Trust me, i wasnt signing on with them. I have been getting :gun_bandana:spam ,emails from them like crazy


----------



## Valley (Mar 12, 2013)

Their telephone does not work


----------



## UnitedFieldInspections (Dec 20, 2012)

We have about 3 emails from them.Doesn't seem legit.


----------



## Cleanupman (Nov 23, 2012)

Glitter???? doesn't that have to do with punk rock??? Disco??? some type of music genre????


----------



## Craigslist Hack (Jun 14, 2012)

Cleanupman said:


> Glitter???? doesn't that have to do with punk rock??? Disco??? some type of music genre????


Maybe you are thinking Gary Glitter? He was in the news a few years back. He had some child porn issues.


----------



## Cleanupman (Nov 23, 2012)

I completely forgot about that nitwit....
But then again I play music so he never really qualified to be a musician

I can find anything on this company...I'll pass the info on to a couple other to see what we can find...


----------



## kat (Oct 29, 2012)

*do not work for these guys*

They have duped me for over $10K.


----------



## allure9121 (Jan 26, 2014)

*Glitter pay scale*

Glitter Field Services
1471 Grove Ave Suite 5 Imperial Beach, Ca 91932
619-822-1701
Some prices will vary depending on client. The following work items are paid by set rate (no discount taken off rate):
Initial Inspection Preservation Order/trip charge $10.00-15.00 Successful Lock Out/Eviction $20.00 PER HOUR PER CREW MEMBER (plus standard lock change rate) Cash For Keys $Varies based on completion time Trip Charge (No T/C paid for bid requests) $10.00-15.00
Lock Change Knob Lock $26.00 per lock
Debris Removal $28.00 per cubic yard
Initial Grass Cut (up to 5,000) $25.00 Initial Grass Cut (5,001-10,000) $40.00 Initial Grass Cut (10,001-15,000) $50.00
Initial Grass Cut (15,001 +) $BID (15% discount) Grass Re-Cut (up to 5,000) $20.00 Grass Re-Cut (5,001-10,000) $30.00 Grass Re-Cut (10,001-15,000) $40.00 Grass Re-Cut (15,001 +) $bid
Snow Removal $BID (15% discount) Automobile Removal $100.00
Dry Winterization $70.00
Wet Winteriztion $200.00 Steam Winterization $65.00 Radiant Winterization $200.00 Winterization Re-check $15.00
Board Up Small $30.00 Board Up Medium $35.00 Board Up Large $40.00 Board Up Single Garage $120.00 Board Up Double Garage $170.00 Board Up Double and/or Sliding Door $70.00 Board Up over 112 square feet $BID (20% discount)
Digital Lock Installation $100.00
Initial Maid


----------



## ADP LLC (May 15, 2012)

I would not and probably could not do business with any entity with the word "Glitter" in it.

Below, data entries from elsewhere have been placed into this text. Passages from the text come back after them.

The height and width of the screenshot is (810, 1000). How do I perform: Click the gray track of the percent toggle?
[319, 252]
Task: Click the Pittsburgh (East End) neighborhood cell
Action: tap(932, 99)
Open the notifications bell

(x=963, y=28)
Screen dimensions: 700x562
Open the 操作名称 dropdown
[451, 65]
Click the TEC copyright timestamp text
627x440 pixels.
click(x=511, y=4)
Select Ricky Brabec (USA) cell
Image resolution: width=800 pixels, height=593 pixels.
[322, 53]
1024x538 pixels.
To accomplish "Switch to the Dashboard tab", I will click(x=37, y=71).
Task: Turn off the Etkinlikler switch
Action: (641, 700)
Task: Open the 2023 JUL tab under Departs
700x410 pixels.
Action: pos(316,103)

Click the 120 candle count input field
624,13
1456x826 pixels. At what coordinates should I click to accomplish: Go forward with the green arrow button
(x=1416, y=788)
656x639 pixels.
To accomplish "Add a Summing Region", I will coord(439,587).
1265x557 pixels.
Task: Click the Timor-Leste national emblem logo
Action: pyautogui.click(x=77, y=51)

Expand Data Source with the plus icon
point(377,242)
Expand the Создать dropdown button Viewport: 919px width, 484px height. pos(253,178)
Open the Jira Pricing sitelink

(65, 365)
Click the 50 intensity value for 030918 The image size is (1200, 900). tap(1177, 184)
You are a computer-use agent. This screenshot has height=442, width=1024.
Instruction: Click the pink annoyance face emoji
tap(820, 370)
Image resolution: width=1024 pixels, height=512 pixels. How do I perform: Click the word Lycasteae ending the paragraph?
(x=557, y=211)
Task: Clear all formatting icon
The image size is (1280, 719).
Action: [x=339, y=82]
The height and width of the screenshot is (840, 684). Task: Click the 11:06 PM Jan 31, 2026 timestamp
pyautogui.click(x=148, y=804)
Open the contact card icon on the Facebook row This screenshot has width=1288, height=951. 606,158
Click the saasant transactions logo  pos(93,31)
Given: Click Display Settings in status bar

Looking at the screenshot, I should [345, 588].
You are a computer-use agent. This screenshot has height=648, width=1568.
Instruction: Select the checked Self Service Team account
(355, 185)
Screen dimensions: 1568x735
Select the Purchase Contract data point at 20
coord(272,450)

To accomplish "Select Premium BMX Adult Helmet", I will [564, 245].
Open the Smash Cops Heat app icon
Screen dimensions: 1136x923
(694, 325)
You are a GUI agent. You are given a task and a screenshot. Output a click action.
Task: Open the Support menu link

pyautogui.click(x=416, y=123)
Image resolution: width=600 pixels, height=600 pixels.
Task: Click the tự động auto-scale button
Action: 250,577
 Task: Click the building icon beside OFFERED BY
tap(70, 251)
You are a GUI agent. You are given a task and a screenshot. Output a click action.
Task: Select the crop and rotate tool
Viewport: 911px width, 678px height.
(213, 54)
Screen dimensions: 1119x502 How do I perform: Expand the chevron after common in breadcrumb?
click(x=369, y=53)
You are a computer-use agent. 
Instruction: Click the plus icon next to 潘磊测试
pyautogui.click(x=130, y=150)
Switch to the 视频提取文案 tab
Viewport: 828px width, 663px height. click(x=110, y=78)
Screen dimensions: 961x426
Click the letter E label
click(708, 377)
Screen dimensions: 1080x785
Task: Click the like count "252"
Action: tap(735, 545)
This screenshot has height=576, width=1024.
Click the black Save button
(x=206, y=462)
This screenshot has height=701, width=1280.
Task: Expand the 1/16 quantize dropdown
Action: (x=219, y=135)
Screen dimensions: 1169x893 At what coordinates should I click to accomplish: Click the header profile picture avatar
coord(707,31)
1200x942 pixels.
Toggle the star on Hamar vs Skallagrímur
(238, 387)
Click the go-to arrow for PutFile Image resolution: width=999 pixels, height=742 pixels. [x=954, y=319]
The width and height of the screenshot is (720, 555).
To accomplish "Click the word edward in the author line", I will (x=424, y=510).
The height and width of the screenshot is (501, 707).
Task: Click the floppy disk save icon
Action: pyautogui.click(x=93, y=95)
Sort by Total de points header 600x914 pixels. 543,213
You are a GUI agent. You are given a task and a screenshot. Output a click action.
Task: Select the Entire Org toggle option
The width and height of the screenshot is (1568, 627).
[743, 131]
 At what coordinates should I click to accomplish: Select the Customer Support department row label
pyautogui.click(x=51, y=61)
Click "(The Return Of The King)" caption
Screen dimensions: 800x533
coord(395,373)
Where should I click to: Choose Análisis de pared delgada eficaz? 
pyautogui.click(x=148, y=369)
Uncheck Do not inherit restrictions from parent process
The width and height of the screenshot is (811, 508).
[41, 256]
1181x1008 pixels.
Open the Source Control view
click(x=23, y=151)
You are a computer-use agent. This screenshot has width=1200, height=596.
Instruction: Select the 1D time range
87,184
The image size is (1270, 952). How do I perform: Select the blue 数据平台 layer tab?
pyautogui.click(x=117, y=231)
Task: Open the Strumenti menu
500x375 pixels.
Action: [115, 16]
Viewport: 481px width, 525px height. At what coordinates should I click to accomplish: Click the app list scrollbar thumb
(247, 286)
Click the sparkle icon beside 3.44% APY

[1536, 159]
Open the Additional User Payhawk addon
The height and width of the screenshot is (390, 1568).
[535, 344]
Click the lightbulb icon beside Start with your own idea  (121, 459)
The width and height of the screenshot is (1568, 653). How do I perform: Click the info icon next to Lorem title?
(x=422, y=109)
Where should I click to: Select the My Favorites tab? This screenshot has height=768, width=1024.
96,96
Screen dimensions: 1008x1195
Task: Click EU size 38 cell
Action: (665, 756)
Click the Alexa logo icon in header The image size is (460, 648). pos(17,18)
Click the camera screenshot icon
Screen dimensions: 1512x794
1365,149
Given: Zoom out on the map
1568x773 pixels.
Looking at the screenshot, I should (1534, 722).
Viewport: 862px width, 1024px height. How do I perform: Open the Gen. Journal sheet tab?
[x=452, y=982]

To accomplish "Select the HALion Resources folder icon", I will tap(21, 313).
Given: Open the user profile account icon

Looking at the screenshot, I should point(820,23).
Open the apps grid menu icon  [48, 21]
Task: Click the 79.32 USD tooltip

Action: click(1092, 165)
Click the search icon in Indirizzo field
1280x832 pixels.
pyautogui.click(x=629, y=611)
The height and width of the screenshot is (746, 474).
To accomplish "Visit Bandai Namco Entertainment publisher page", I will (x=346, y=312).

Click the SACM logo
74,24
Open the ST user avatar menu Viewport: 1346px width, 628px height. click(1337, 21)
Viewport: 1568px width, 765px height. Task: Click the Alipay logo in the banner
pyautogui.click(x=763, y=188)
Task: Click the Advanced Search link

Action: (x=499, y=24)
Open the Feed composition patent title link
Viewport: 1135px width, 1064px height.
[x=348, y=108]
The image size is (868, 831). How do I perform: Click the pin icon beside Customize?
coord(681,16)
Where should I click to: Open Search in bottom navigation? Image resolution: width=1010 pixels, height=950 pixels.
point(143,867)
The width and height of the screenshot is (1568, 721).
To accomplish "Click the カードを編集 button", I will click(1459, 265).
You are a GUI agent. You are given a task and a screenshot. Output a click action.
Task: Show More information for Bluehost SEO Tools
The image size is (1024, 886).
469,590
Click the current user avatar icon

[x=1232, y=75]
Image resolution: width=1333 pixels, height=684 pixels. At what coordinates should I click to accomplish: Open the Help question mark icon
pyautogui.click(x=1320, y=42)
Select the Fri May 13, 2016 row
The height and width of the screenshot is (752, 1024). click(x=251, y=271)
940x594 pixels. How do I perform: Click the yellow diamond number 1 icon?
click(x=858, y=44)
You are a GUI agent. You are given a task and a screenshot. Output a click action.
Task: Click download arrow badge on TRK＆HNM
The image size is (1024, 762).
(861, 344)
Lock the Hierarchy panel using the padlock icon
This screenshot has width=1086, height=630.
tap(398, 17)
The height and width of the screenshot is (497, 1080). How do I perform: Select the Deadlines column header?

I mean seriously, did the word glitter ever come to mind when naming your business? And even if my last name was Glitter, I probably would throw even that out as a possibility. How about Sprinkle Shine Field Services LLC? Or Cupcakes Field Services Inc. Ok I'm done.


----------



## ADP LLC (May 15, 2012)

Cleanupman said:


> Glitter???? doesn't that have to do with punk rock??? Disco??? some type of music genre????


You're thinking of glam rock. Think David Bowie.


----------



## hammar2110 (Jun 26, 2014)

Any luck getting paid by them yet? I have a bad feeling I am out about $6000 right now!


----------



## Cleanupman (Nov 23, 2012)

If anyone is owed monies by this company contact me as we are making A list...
They are under investigation....


----------